Start of Data

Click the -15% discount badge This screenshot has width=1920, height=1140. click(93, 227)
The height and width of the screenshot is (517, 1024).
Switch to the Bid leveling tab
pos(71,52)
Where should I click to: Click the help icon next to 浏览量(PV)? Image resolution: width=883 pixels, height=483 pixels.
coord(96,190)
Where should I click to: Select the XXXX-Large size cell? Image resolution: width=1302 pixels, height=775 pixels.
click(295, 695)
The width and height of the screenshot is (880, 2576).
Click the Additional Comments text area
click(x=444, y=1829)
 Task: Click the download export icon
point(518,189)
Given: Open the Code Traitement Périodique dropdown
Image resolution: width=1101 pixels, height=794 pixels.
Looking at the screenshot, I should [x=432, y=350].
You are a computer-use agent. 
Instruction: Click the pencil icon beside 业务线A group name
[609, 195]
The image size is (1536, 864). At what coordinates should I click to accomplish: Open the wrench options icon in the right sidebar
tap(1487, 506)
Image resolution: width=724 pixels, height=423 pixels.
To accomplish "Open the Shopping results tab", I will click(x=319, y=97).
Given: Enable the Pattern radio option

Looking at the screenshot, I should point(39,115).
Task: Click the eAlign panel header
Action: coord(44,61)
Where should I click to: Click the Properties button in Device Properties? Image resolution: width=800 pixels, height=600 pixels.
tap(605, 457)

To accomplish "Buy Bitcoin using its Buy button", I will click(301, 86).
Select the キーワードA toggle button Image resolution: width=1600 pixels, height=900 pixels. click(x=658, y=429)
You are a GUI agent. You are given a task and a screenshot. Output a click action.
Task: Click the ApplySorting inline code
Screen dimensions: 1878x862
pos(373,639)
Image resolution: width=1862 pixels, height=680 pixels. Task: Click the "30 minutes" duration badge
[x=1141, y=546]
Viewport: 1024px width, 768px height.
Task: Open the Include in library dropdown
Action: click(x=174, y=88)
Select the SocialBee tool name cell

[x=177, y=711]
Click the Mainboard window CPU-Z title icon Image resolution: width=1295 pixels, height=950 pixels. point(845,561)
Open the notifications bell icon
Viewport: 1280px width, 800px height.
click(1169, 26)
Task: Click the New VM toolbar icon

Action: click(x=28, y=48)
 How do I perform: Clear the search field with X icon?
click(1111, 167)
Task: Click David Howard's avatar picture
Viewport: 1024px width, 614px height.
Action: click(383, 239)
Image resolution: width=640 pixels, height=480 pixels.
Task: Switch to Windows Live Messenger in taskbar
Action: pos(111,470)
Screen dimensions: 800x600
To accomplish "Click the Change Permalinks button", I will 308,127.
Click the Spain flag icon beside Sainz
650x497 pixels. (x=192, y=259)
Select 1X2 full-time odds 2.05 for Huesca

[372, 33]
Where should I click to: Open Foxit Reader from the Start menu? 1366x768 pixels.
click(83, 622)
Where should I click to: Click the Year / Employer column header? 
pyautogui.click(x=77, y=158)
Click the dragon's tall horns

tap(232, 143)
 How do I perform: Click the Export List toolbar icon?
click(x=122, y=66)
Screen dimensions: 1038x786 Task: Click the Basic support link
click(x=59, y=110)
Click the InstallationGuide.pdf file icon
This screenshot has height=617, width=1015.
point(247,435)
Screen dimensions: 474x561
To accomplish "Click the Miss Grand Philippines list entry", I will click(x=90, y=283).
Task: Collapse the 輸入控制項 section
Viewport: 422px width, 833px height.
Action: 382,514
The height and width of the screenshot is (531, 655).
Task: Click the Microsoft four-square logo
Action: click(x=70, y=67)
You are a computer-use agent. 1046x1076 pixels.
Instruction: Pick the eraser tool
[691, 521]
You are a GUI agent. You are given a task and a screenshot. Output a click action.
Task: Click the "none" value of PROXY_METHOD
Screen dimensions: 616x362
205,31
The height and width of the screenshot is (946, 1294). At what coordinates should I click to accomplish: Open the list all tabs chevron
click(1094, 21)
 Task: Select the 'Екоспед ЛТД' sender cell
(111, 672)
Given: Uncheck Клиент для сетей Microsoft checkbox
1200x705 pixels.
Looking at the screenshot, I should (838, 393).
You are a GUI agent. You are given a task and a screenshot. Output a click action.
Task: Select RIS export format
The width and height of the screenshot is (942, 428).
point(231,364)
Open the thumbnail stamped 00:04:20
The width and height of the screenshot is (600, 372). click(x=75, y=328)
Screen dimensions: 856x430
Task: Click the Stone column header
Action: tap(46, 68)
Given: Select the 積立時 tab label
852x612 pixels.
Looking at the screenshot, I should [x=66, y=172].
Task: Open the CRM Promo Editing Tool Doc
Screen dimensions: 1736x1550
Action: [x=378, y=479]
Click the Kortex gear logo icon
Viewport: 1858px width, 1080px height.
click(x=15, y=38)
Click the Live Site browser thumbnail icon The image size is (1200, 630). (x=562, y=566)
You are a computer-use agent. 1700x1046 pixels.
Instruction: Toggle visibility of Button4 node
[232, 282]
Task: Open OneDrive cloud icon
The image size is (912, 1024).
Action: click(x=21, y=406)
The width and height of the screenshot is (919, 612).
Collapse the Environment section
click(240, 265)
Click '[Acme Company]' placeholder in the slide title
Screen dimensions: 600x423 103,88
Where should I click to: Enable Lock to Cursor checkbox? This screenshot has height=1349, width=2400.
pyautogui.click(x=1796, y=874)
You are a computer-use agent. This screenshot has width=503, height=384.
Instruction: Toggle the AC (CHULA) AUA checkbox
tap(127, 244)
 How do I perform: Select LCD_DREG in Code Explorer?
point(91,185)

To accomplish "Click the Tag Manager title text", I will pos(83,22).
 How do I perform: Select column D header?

End of Data

Work request:
Retype the entries in full. Keep every line identical.

Result of the task:
Click the -15% discount badge This screenshot has width=1920, height=1140. click(93, 227)
The height and width of the screenshot is (517, 1024).
Switch to the Bid leveling tab
pos(71,52)
Where should I click to: Click the help icon next to 浏览量(PV)? Image resolution: width=883 pixels, height=483 pixels.
coord(96,190)
Where should I click to: Select the XXXX-Large size cell? Image resolution: width=1302 pixels, height=775 pixels.
click(295, 695)
The width and height of the screenshot is (880, 2576).
Click the Additional Comments text area
click(x=444, y=1829)
 Task: Click the download export icon
point(518,189)
Given: Open the Code Traitement Périodique dropdown
Image resolution: width=1101 pixels, height=794 pixels.
Looking at the screenshot, I should [x=432, y=350].
You are a computer-use agent. 
Instruction: Click the pencil icon beside 业务线A group name
[609, 195]
The image size is (1536, 864). At what coordinates should I click to accomplish: Open the wrench options icon in the right sidebar
tap(1487, 506)
Image resolution: width=724 pixels, height=423 pixels.
To accomplish "Open the Shopping results tab", I will click(x=319, y=97).
Given: Enable the Pattern radio option

Looking at the screenshot, I should point(39,115).
Task: Click the eAlign panel header
Action: coord(44,61)
Where should I click to: Click the Properties button in Device Properties? Image resolution: width=800 pixels, height=600 pixels.
tap(605, 457)

To accomplish "Buy Bitcoin using its Buy button", I will click(301, 86).
Select the キーワードA toggle button Image resolution: width=1600 pixels, height=900 pixels. click(x=658, y=429)
You are a GUI agent. You are given a task and a screenshot. Output a click action.
Task: Click the ApplySorting inline code
Screen dimensions: 1878x862
pos(373,639)
Image resolution: width=1862 pixels, height=680 pixels. Task: Click the "30 minutes" duration badge
[x=1141, y=546]
Viewport: 1024px width, 768px height.
Task: Open the Include in library dropdown
Action: click(x=174, y=88)
Select the SocialBee tool name cell

[x=177, y=711]
Click the Mainboard window CPU-Z title icon Image resolution: width=1295 pixels, height=950 pixels. point(845,561)
Open the notifications bell icon
Viewport: 1280px width, 800px height.
click(1169, 26)
Task: Click the New VM toolbar icon

Action: click(x=28, y=48)
 How do I perform: Clear the search field with X icon?
click(1111, 167)
Task: Click David Howard's avatar picture
Viewport: 1024px width, 614px height.
Action: click(383, 239)
Image resolution: width=640 pixels, height=480 pixels.
Task: Switch to Windows Live Messenger in taskbar
Action: pos(111,470)
Screen dimensions: 800x600
To accomplish "Click the Change Permalinks button", I will 308,127.
Click the Spain flag icon beside Sainz
650x497 pixels. (x=192, y=259)
Select 1X2 full-time odds 2.05 for Huesca

[372, 33]
Where should I click to: Open Foxit Reader from the Start menu? 1366x768 pixels.
click(83, 622)
Where should I click to: Click the Year / Employer column header? 
pyautogui.click(x=77, y=158)
Click the dragon's tall horns

tap(232, 143)
 How do I perform: Click the Export List toolbar icon?
click(x=122, y=66)
Screen dimensions: 1038x786 Task: Click the Basic support link
click(x=59, y=110)
Click the InstallationGuide.pdf file icon
This screenshot has height=617, width=1015.
point(247,435)
Screen dimensions: 474x561
To accomplish "Click the Miss Grand Philippines list entry", I will click(x=90, y=283).
Task: Collapse the 輸入控制項 section
Viewport: 422px width, 833px height.
Action: 382,514
The height and width of the screenshot is (531, 655).
Task: Click the Microsoft four-square logo
Action: click(x=70, y=67)
You are a computer-use agent. 1046x1076 pixels.
Instruction: Pick the eraser tool
[691, 521]
You are a GUI agent. You are given a task and a screenshot. Output a click action.
Task: Click the "none" value of PROXY_METHOD
Screen dimensions: 616x362
205,31
The height and width of the screenshot is (946, 1294). At what coordinates should I click to accomplish: Open the list all tabs chevron
click(1094, 21)
 Task: Select the 'Екоспед ЛТД' sender cell
(111, 672)
Given: Uncheck Клиент для сетей Microsoft checkbox
1200x705 pixels.
Looking at the screenshot, I should (838, 393).
You are a GUI agent. You are given a task and a screenshot. Output a click action.
Task: Select RIS export format
The width and height of the screenshot is (942, 428).
point(231,364)
Open the thumbnail stamped 00:04:20
The width and height of the screenshot is (600, 372). click(x=75, y=328)
Screen dimensions: 856x430
Task: Click the Stone column header
Action: tap(46, 68)
Given: Select the 積立時 tab label
852x612 pixels.
Looking at the screenshot, I should [x=66, y=172].
Task: Open the CRM Promo Editing Tool Doc
Screen dimensions: 1736x1550
Action: [x=378, y=479]
Click the Kortex gear logo icon
Viewport: 1858px width, 1080px height.
click(x=15, y=38)
Click the Live Site browser thumbnail icon The image size is (1200, 630). (x=562, y=566)
You are a computer-use agent. 1700x1046 pixels.
Instruction: Toggle visibility of Button4 node
[232, 282]
Task: Open OneDrive cloud icon
The image size is (912, 1024).
Action: click(x=21, y=406)
The width and height of the screenshot is (919, 612).
Collapse the Environment section
click(240, 265)
Click '[Acme Company]' placeholder in the slide title
Screen dimensions: 600x423 103,88
Where should I click to: Enable Lock to Cursor checkbox? This screenshot has height=1349, width=2400.
pyautogui.click(x=1796, y=874)
You are a computer-use agent. This screenshot has width=503, height=384.
Instruction: Toggle the AC (CHULA) AUA checkbox
tap(127, 244)
 How do I perform: Select LCD_DREG in Code Explorer?
point(91,185)

To accomplish "Click the Tag Manager title text", I will pos(83,22).
 How do I perform: Select column D header?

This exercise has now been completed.